Error 1: Jump out of bed the second the alarm goes off
Of course, this mistake is made with good intentions – as a defense mechanism, if you will. If you force yourself to fly out of bed as soon as you hear the dreaded alarm, you may be less likely to lie there and get into a mental argument about whether or not the morning commute can give you an extra five minutes of slumber. However, this drastic action immediately disconnects you from your body. A better alternative? Just take a few minutes to stretch and stretch your body as much as possible.
This concept was inspired by researcher Amy Cuddy, who coined the term "Power Pose". As your body expands, you actually feel more secure. In addition to that mood boost, a stretch first (even if you put your arms in a V shape that Cuddy says is incredible happiness) increases your blood flow to all areas of your body.
After a few minutes of stretching, take the time to get out of bed and begin your immediate morning routine: making coffee, brushing your teeth, and getting dressed. Then consider performing the Power Pose again while standing or even during your morning shower!
Related: 14 Of The Best Morning Routine Hacks To Increase Productivity
Mistake 2: check your phone right away
A survey on the lifestyle of mobile consumers found that one in four young adults checks their phone within a minute of waking up. It's definitely tempting – especially nowadays when there is so much information in your email, social media, and text messages. Glenn Lundy, the host and founder of the incredibly popular #RiseandGrind podcast, says this is a serious mistake.
"Neither your mind nor your body are the first to be ready for this type of stimulation," said Lundy. "When you wake up dazed, it is important to focus on presence and gratitude, to take root in your own body with morning movements, and to write down your goals." This advice comes from his 67-day # TheMorning5 challenge, which has been accepted by tens of thousands of people around the world.
"Remember, there is nothing waiting for you on your phone," Lundy explained. "And you are better equipped to deal with a labor crisis or exciting news once you are fully awake and have a healthy morning routine through."
Mistake 3: sleeping too late
Now we're not telling you what hours or not to sleep, but think about it. When you know that you are tempted to check your phone first because you feel like you are missing something, imagine how much that temptation lingers when you wake up earlier than most of the others. There is something to it. A study by Amerisleep shared the amazing differences between early and late risers in terms of productivity, salary, and overall quality of life.

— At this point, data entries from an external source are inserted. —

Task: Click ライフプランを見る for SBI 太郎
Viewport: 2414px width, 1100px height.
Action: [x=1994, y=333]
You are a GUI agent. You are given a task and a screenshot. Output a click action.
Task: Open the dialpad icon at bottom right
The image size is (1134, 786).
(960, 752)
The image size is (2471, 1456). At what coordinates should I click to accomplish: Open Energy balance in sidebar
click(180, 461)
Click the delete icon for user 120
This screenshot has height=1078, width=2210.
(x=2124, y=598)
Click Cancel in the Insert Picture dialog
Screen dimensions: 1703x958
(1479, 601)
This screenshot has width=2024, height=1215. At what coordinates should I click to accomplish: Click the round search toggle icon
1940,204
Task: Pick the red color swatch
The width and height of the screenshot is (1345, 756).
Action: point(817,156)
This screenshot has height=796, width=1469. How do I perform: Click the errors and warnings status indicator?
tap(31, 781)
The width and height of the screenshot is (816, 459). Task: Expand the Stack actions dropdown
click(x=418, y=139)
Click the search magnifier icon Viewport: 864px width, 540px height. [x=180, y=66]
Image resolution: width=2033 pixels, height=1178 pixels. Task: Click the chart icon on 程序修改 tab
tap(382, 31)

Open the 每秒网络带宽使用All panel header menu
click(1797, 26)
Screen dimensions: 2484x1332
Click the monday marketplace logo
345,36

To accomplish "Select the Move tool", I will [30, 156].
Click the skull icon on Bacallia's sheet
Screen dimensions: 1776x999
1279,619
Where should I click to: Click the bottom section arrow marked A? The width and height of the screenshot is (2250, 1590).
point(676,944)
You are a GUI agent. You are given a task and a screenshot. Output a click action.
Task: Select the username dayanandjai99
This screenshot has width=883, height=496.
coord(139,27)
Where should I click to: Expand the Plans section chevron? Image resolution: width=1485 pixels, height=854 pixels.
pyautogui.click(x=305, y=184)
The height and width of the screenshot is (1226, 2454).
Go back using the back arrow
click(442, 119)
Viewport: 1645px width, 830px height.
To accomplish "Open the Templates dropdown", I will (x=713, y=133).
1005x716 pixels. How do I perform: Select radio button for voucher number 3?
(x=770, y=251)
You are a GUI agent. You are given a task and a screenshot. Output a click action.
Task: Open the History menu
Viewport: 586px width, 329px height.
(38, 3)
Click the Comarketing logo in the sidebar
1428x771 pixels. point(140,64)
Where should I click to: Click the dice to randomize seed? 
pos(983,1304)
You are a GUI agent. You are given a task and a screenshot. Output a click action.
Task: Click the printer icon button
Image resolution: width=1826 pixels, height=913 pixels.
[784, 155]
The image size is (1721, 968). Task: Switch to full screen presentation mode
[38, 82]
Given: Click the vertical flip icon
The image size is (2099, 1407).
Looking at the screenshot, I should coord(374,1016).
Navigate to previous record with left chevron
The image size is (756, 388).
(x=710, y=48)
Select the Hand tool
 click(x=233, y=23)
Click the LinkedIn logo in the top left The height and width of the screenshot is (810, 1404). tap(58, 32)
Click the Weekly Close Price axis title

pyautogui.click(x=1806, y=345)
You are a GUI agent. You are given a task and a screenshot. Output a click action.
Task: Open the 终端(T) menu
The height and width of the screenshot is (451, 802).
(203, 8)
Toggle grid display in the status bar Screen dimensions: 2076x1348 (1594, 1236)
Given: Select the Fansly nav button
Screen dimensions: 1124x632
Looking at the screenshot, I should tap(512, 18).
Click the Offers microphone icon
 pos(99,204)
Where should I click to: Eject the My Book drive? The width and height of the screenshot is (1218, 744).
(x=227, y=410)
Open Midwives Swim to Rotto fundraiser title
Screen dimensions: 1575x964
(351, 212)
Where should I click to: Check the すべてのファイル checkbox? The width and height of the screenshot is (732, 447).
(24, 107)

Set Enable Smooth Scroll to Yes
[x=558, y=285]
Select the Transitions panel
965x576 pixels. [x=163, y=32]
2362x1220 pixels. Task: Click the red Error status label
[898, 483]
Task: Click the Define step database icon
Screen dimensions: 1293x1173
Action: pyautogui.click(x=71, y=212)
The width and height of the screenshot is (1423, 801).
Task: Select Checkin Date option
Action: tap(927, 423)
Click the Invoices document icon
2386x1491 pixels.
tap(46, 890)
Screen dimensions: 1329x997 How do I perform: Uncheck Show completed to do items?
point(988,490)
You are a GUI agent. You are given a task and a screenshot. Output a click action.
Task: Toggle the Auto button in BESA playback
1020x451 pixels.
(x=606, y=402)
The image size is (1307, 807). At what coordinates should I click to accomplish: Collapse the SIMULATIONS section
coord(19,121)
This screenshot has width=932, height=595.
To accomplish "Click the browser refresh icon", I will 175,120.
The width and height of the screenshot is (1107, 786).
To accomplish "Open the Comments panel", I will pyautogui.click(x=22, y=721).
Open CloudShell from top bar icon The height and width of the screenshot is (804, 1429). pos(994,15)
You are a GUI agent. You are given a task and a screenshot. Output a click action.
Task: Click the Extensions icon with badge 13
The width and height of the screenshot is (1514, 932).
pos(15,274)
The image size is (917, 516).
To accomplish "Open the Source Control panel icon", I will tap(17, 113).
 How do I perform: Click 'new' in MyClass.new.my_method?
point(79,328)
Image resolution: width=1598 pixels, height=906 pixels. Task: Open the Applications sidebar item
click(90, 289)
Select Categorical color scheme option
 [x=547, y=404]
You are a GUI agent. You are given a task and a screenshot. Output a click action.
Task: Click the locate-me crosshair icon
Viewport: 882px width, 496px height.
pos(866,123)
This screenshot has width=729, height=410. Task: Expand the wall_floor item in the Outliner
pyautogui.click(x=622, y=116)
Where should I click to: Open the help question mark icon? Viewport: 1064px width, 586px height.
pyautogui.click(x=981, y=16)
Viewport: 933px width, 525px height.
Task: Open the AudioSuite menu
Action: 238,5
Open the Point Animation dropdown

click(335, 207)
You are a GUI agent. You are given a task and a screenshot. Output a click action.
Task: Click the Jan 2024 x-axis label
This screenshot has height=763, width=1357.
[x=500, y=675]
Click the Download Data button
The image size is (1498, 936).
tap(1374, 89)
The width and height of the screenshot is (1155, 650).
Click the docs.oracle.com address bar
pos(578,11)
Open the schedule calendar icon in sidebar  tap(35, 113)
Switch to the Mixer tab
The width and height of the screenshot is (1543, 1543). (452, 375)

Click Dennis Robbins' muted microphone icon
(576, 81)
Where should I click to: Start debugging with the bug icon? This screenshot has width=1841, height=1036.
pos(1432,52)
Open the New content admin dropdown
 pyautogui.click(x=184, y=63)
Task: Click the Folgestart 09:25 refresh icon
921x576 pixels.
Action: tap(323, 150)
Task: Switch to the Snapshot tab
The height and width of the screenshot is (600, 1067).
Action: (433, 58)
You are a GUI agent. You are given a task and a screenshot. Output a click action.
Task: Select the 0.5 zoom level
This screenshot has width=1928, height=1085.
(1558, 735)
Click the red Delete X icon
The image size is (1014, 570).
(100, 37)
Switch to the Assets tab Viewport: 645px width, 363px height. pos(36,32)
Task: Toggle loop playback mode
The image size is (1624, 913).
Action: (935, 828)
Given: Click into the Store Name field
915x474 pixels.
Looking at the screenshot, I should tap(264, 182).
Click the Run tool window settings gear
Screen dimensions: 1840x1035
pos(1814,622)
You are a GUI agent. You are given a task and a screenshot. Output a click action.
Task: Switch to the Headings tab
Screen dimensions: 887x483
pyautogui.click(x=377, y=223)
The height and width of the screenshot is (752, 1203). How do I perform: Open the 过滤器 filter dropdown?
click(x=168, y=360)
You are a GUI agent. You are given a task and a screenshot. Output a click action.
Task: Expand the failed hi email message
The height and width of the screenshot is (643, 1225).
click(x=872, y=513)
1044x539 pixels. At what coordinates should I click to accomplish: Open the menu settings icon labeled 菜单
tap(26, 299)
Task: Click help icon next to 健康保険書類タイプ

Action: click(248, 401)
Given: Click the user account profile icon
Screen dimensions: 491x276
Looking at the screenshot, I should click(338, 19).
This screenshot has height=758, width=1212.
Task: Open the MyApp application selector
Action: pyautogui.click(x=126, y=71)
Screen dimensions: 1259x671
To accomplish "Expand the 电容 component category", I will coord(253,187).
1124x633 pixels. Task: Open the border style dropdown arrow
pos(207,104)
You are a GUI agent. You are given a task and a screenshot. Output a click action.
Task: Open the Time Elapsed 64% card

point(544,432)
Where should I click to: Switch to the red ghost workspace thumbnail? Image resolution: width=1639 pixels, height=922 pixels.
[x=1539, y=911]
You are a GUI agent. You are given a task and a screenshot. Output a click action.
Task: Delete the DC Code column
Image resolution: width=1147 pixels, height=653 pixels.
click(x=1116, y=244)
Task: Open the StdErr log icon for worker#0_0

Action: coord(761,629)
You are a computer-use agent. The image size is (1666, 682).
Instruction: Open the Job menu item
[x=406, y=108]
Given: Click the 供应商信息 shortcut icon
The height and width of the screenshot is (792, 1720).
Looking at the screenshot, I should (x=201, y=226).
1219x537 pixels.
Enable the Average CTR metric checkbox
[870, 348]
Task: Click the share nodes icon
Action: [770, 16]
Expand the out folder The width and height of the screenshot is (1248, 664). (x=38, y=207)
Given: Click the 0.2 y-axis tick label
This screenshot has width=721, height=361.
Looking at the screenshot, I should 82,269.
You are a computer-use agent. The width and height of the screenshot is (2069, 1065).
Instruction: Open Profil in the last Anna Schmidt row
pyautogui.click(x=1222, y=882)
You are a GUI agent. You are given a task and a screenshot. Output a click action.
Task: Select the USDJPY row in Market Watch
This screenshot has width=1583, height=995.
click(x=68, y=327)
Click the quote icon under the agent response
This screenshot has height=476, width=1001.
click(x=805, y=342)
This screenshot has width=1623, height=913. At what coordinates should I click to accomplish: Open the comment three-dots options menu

The study reported that "People who get out of bed at dawn – yes, we're talking about 4 a.m. – responded that they felt" highly productive "71% of the time. Compare that to people who did Sleeping 11 am, the group least likely to be productive. They are only productive 36% of the time. "
That productivity also translates into money, as the study found that early risers made an average of $ 15,000 more each year than late risers.
Related: Working From Home? Here's why you need a fake shuttle service.
Ultimately, what works best in your morning routine depends on your personal preferences. This is an invitation to experiment. We all have the same 24 hours and we all have a "morning routine," whether it's set in stone and followed habitually or something that looks different every day. Keep in mind that the first hour of your day sets the tone for the rest of your day, and therefore is probably the most important time to take full advantage of the benefits. Stretch out, keep the phone turned off, and step on sooner than you are used to. The evidence of productivity and peace will be seen.